PROMPT: Write the full listing out again, keeping every line exactly as it is.

RECORDS PROVIDED:
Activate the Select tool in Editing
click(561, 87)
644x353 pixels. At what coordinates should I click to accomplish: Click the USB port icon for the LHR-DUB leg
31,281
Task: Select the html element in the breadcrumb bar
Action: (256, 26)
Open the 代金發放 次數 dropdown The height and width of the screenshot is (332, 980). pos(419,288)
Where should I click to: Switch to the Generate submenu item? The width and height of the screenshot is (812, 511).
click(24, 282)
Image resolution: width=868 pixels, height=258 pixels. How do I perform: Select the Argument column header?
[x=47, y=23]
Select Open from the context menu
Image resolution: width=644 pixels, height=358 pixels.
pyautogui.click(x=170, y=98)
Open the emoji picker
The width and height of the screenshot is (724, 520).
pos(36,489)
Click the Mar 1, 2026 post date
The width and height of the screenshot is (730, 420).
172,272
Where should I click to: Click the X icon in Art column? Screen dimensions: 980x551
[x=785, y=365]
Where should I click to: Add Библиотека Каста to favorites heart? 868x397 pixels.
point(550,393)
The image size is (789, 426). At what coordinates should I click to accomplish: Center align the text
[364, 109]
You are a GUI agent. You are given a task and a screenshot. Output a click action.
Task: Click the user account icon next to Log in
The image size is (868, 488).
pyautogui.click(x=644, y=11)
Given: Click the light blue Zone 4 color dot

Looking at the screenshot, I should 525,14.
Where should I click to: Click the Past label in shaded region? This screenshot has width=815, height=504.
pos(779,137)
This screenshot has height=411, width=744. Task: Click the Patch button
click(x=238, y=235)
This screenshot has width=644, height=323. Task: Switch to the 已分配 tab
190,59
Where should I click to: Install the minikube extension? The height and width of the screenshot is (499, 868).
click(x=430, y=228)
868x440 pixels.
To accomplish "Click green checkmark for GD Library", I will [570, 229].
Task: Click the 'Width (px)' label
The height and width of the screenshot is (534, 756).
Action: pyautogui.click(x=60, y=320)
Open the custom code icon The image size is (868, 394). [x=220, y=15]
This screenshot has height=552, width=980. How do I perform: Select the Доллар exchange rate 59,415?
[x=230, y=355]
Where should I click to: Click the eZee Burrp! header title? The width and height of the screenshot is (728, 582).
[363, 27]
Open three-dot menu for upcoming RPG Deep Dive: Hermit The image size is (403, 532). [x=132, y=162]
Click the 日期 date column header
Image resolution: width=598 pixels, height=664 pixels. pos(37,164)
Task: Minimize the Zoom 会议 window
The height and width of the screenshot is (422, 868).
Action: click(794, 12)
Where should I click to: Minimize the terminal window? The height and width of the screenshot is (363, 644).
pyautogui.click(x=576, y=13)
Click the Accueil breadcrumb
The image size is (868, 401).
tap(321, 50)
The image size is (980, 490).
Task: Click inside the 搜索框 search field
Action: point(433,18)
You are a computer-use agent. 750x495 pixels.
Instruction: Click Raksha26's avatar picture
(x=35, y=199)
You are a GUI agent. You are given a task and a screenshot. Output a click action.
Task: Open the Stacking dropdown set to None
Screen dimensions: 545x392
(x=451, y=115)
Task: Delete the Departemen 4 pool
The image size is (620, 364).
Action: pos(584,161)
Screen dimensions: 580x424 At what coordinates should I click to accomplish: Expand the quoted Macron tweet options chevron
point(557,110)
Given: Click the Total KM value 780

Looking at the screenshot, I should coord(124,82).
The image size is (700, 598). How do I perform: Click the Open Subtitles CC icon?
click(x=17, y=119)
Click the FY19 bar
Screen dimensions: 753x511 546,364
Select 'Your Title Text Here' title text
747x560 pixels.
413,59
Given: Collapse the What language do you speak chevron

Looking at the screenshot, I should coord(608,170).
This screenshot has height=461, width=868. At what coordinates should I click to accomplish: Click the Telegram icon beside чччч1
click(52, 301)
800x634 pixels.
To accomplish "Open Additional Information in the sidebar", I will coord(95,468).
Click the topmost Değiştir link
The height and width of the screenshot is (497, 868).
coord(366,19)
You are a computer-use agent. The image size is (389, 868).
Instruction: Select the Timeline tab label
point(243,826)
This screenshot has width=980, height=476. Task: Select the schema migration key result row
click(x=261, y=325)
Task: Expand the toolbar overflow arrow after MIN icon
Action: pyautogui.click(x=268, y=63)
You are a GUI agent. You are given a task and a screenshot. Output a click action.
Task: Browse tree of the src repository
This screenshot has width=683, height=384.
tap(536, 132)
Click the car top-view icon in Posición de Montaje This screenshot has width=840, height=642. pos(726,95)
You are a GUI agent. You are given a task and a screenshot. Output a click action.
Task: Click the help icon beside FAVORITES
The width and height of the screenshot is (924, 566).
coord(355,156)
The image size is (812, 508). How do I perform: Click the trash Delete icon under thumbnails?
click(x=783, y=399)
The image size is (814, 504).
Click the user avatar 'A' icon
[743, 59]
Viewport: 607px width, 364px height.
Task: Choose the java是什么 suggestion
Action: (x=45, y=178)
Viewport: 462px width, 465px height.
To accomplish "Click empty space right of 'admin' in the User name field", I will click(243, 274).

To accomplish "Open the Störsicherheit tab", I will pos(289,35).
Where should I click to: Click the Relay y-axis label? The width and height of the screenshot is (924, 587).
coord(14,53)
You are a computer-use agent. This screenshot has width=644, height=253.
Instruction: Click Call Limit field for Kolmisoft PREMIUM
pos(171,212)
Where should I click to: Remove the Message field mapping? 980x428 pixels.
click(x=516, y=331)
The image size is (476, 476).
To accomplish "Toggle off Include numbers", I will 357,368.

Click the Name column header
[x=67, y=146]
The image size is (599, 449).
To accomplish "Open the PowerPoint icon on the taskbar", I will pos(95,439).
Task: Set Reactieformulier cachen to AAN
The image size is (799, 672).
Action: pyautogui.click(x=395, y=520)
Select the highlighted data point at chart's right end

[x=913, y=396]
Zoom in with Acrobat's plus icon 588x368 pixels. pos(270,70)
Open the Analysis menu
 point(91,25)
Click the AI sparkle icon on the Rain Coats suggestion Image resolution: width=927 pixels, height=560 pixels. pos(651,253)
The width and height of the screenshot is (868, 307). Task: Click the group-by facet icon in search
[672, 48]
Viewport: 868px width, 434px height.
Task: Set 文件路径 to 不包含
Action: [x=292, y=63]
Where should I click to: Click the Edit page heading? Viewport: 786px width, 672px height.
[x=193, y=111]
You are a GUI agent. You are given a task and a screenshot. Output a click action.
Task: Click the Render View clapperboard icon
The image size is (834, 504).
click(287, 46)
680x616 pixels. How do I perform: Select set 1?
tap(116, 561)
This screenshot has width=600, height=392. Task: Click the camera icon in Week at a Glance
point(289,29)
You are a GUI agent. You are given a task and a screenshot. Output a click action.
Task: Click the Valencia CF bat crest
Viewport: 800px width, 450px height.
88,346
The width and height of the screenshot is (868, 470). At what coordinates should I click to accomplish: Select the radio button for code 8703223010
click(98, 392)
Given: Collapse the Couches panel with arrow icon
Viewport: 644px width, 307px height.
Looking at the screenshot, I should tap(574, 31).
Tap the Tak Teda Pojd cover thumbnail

COMPLETED TASK:
Activate the Select tool in Editing
click(561, 87)
644x353 pixels. At what coordinates should I click to accomplish: Click the USB port icon for the LHR-DUB leg
31,281
Task: Select the html element in the breadcrumb bar
Action: (256, 26)
Open the 代金發放 次數 dropdown The height and width of the screenshot is (332, 980). pos(419,288)
Where should I click to: Switch to the Generate submenu item? The width and height of the screenshot is (812, 511).
click(24, 282)
Image resolution: width=868 pixels, height=258 pixels. How do I perform: Select the Argument column header?
[x=47, y=23]
Select Open from the context menu
Image resolution: width=644 pixels, height=358 pixels.
pyautogui.click(x=170, y=98)
Open the emoji picker
The width and height of the screenshot is (724, 520).
pos(36,489)
Click the Mar 1, 2026 post date
The width and height of the screenshot is (730, 420).
172,272
Where should I click to: Click the X icon in Art column? Screen dimensions: 980x551
[x=785, y=365]
Where should I click to: Add Библиотека Каста to favorites heart? 868x397 pixels.
point(550,393)
The image size is (789, 426). At what coordinates should I click to accomplish: Center align the text
[364, 109]
You are a GUI agent. You are given a task and a screenshot. Output a click action.
Task: Click the user account icon next to Log in
The image size is (868, 488).
pyautogui.click(x=644, y=11)
Given: Click the light blue Zone 4 color dot

Looking at the screenshot, I should 525,14.
Where should I click to: Click the Past label in shaded region? This screenshot has width=815, height=504.
pos(779,137)
This screenshot has height=411, width=744. Task: Click the Patch button
click(x=238, y=235)
This screenshot has width=644, height=323. Task: Switch to the 已分配 tab
190,59
Where should I click to: Install the minikube extension? The height and width of the screenshot is (499, 868).
click(x=430, y=228)
868x440 pixels.
To accomplish "Click green checkmark for GD Library", I will [570, 229].
Task: Click the 'Width (px)' label
The height and width of the screenshot is (534, 756).
Action: pyautogui.click(x=60, y=320)
Open the custom code icon The image size is (868, 394). [x=220, y=15]
This screenshot has height=552, width=980. How do I perform: Select the Доллар exchange rate 59,415?
[x=230, y=355]
Where should I click to: Click the eZee Burrp! header title? The width and height of the screenshot is (728, 582).
[363, 27]
Open three-dot menu for upcoming RPG Deep Dive: Hermit The image size is (403, 532). [x=132, y=162]
Click the 日期 date column header
Image resolution: width=598 pixels, height=664 pixels. pos(37,164)
Task: Minimize the Zoom 会议 window
The height and width of the screenshot is (422, 868).
Action: click(794, 12)
Where should I click to: Minimize the terminal window? The height and width of the screenshot is (363, 644).
pyautogui.click(x=576, y=13)
Click the Accueil breadcrumb
The image size is (868, 401).
tap(321, 50)
The image size is (980, 490).
Task: Click inside the 搜索框 search field
Action: point(433,18)
You are a computer-use agent. 750x495 pixels.
Instruction: Click Raksha26's avatar picture
(x=35, y=199)
You are a GUI agent. You are given a task and a screenshot. Output a click action.
Task: Open the Stacking dropdown set to None
Screen dimensions: 545x392
(x=451, y=115)
Task: Delete the Departemen 4 pool
The image size is (620, 364).
Action: pos(584,161)
Screen dimensions: 580x424 At what coordinates should I click to accomplish: Expand the quoted Macron tweet options chevron
point(557,110)
Given: Click the Total KM value 780

Looking at the screenshot, I should coord(124,82).
The image size is (700, 598). How do I perform: Click the Open Subtitles CC icon?
click(x=17, y=119)
Click the FY19 bar
Screen dimensions: 753x511 546,364
Select 'Your Title Text Here' title text
747x560 pixels.
413,59
Given: Collapse the What language do you speak chevron

Looking at the screenshot, I should coord(608,170).
This screenshot has height=461, width=868. At what coordinates should I click to accomplish: Click the Telegram icon beside чччч1
click(52, 301)
800x634 pixels.
To accomplish "Open Additional Information in the sidebar", I will coord(95,468).
Click the topmost Değiştir link
The height and width of the screenshot is (497, 868).
coord(366,19)
You are a computer-use agent. The image size is (389, 868).
Instruction: Select the Timeline tab label
point(243,826)
This screenshot has width=980, height=476. Task: Select the schema migration key result row
click(x=261, y=325)
Task: Expand the toolbar overflow arrow after MIN icon
Action: pyautogui.click(x=268, y=63)
You are a GUI agent. You are given a task and a screenshot. Output a click action.
Task: Browse tree of the src repository
This screenshot has width=683, height=384.
tap(536, 132)
Click the car top-view icon in Posición de Montaje This screenshot has width=840, height=642. pos(726,95)
You are a GUI agent. You are given a task and a screenshot. Output a click action.
Task: Click the help icon beside FAVORITES
The width and height of the screenshot is (924, 566).
coord(355,156)
The image size is (812, 508). How do I perform: Click the trash Delete icon under thumbnails?
click(x=783, y=399)
The image size is (814, 504).
Click the user avatar 'A' icon
[743, 59]
Viewport: 607px width, 364px height.
Task: Choose the java是什么 suggestion
Action: (x=45, y=178)
Viewport: 462px width, 465px height.
To accomplish "Click empty space right of 'admin' in the User name field", I will click(243, 274).

To accomplish "Open the Störsicherheit tab", I will pos(289,35).
Where should I click to: Click the Relay y-axis label? The width and height of the screenshot is (924, 587).
coord(14,53)
You are a computer-use agent. This screenshot has width=644, height=253.
Instruction: Click Call Limit field for Kolmisoft PREMIUM
pos(171,212)
Where should I click to: Remove the Message field mapping? 980x428 pixels.
click(x=516, y=331)
The image size is (476, 476).
To accomplish "Toggle off Include numbers", I will 357,368.

Click the Name column header
[x=67, y=146]
The image size is (599, 449).
To accomplish "Open the PowerPoint icon on the taskbar", I will pos(95,439).
Task: Set Reactieformulier cachen to AAN
The image size is (799, 672).
Action: pyautogui.click(x=395, y=520)
Select the highlighted data point at chart's right end

[x=913, y=396]
Zoom in with Acrobat's plus icon 588x368 pixels. pos(270,70)
Open the Analysis menu
 point(91,25)
Click the AI sparkle icon on the Rain Coats suggestion Image resolution: width=927 pixels, height=560 pixels. pos(651,253)
The width and height of the screenshot is (868, 307). Task: Click the group-by facet icon in search
[672, 48]
Viewport: 868px width, 434px height.
Task: Set 文件路径 to 不包含
Action: [x=292, y=63]
Where should I click to: Click the Edit page heading? Viewport: 786px width, 672px height.
[x=193, y=111]
You are a GUI agent. You are given a task and a screenshot. Output a click action.
Task: Click the Render View clapperboard icon
The image size is (834, 504).
click(287, 46)
680x616 pixels. How do I perform: Select set 1?
tap(116, 561)
This screenshot has width=600, height=392. Task: Click the camera icon in Week at a Glance
point(289,29)
You are a GUI agent. You are given a task and a screenshot. Output a click action.
Task: Click the Valencia CF bat crest
Viewport: 800px width, 450px height.
88,346
The width and height of the screenshot is (868, 470). At what coordinates should I click to accomplish: Select the radio button for code 8703223010
click(98, 392)
Given: Collapse the Couches panel with arrow icon
Viewport: 644px width, 307px height.
Looking at the screenshot, I should tap(574, 31).
Tap the Tak Teda Pojd cover thumbnail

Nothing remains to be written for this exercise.